-- What needs to be done --
Each entry must be written out again exactly as it stands.

★ ★ ★ ★

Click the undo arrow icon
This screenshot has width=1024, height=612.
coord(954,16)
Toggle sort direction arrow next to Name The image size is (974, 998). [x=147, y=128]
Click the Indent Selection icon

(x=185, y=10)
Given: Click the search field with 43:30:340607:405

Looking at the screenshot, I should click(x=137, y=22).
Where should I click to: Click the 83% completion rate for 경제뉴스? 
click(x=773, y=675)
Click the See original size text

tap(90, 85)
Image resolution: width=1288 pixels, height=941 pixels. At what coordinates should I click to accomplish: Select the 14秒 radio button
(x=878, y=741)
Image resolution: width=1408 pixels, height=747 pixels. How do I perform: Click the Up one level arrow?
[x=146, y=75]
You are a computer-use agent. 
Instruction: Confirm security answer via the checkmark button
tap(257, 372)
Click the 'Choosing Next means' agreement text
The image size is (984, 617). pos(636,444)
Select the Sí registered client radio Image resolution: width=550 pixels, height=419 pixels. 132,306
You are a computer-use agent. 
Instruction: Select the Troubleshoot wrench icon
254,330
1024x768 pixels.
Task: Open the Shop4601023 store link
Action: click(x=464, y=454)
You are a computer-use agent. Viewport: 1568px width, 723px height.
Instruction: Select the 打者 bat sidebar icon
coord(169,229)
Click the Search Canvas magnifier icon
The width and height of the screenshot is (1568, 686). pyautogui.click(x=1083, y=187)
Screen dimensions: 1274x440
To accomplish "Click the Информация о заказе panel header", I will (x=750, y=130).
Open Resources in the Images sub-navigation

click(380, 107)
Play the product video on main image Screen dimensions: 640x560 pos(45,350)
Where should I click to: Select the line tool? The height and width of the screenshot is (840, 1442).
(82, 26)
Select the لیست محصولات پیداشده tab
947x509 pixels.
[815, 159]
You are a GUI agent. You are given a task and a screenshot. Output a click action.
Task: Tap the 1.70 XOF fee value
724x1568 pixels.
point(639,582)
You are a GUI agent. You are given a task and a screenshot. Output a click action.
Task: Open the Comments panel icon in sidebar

★ ★ ★ ★

-- Result of the exercise --
Click the undo arrow icon
This screenshot has width=1024, height=612.
coord(954,16)
Toggle sort direction arrow next to Name The image size is (974, 998). [x=147, y=128]
Click the Indent Selection icon

(x=185, y=10)
Given: Click the search field with 43:30:340607:405

Looking at the screenshot, I should click(x=137, y=22).
Where should I click to: Click the 83% completion rate for 경제뉴스? 
click(x=773, y=675)
Click the See original size text

tap(90, 85)
Image resolution: width=1288 pixels, height=941 pixels. At what coordinates should I click to accomplish: Select the 14秒 radio button
(x=878, y=741)
Image resolution: width=1408 pixels, height=747 pixels. How do I perform: Click the Up one level arrow?
[x=146, y=75]
You are a computer-use agent. 
Instruction: Confirm security answer via the checkmark button
tap(257, 372)
Click the 'Choosing Next means' agreement text
The image size is (984, 617). pos(636,444)
Select the Sí registered client radio Image resolution: width=550 pixels, height=419 pixels. 132,306
You are a computer-use agent. 
Instruction: Select the Troubleshoot wrench icon
254,330
1024x768 pixels.
Task: Open the Shop4601023 store link
Action: click(x=464, y=454)
You are a computer-use agent. Viewport: 1568px width, 723px height.
Instruction: Select the 打者 bat sidebar icon
coord(169,229)
Click the Search Canvas magnifier icon
The width and height of the screenshot is (1568, 686). pyautogui.click(x=1083, y=187)
Screen dimensions: 1274x440
To accomplish "Click the Информация о заказе panel header", I will (x=750, y=130).
Open Resources in the Images sub-navigation

click(380, 107)
Play the product video on main image Screen dimensions: 640x560 pos(45,350)
Where should I click to: Select the line tool? The height and width of the screenshot is (840, 1442).
(82, 26)
Select the لیست محصولات پیداشده tab
947x509 pixels.
[815, 159]
You are a GUI agent. You are given a task and a screenshot. Output a click action.
Task: Tap the 1.70 XOF fee value
724x1568 pixels.
point(639,582)
You are a GUI agent. You are given a task and a screenshot. Output a click action.
Task: Open the Comments panel icon in sidebar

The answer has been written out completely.